Saving water with cloud technology
The World Economic Forum has forecast that the global demand for water will exceed supply by 40%, by 2030 based on current consumption.
Many of us already try to make a difference in the way we consume water, but how can we translate that to our businesses? Using Public Cloud technology to reduce water scarcity is one of the ways we can achieve this.
Over the past two years, Amazon Web Services has become a world leader in reducing water usage and is committed to becoming water positive by 2030, returning more water to communities than it uses in its direct operations.
AWS has become the leader among cloud providers with a global water use efficiency metric of 0.25 litres of water per kilowatt-hour; and with its global footprint, AWS are able to partner with local businesses and governments to implement further water resourcing solutions.
In Oregon, AWS has implemented a solution for recycling the water used to cool its data centres; Investing in miles of pipeline to deliver the water to existing irrigation canals, 96% of the discharged cooling water from AWS data centres can be safely reused in nearby communities.
In Virginia, California, and Singapore AWS is using recycled water to cool 20 of its data centres. By using water, already treated as waste, AWS is helping to preserve high-quality drinking water for local communities.
In locations where AWS is able to become directly involved in local water management, there is potential to make millions of gallons of additional water each year available for agriculture and local communities.
Aws also supports water replenishment projects in regions where it operates. This includes bringing clean water, sanitation, and hygiene services to water-deprived communities. 2.4 billion litres of water are returned to communities annually from replenishment projects.

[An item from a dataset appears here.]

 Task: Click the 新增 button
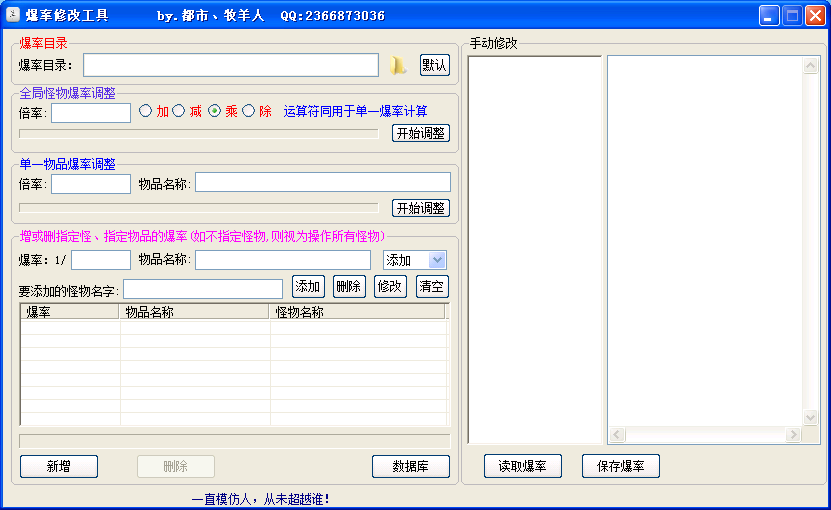59,466

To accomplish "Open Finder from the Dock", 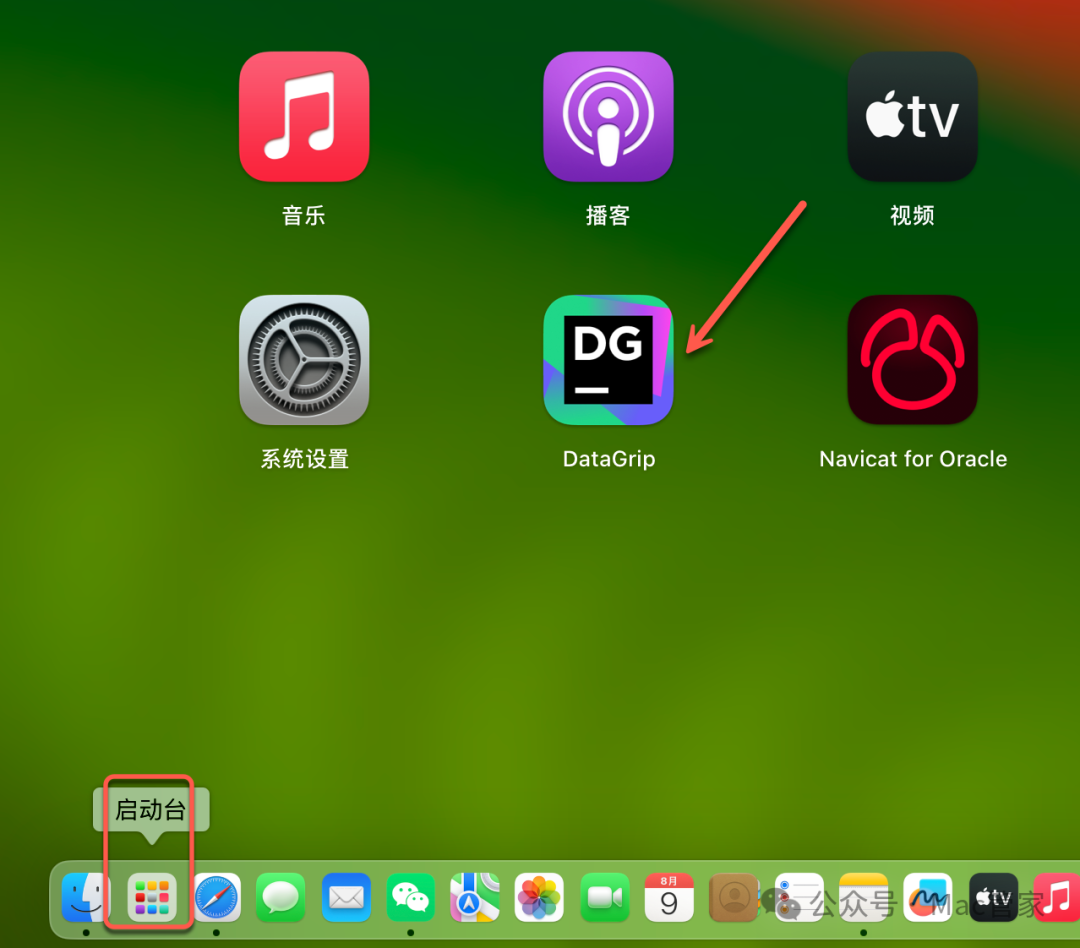I will coord(86,897).
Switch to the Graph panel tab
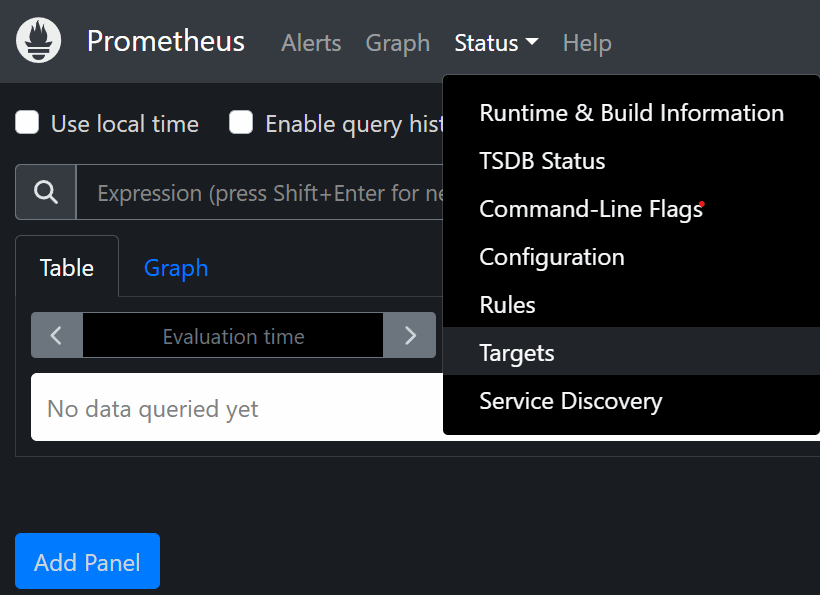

AWS is constantly innovating to increase water efficiency throughout its infrastructure; this includes analysing water use in real time to identify and fix leaks. The same technology is also used to detect when outside air can be used for cooling instead of water. AWS data centres in Ireland and Sweden maintain cooling without using water for 95% of the year.
Water Positive by 2030
In 2022, Amazon Web Services announced Water+, its commitment to being water positive by 2030. That means returning more water to communities and the environment than is used in its data centre operations.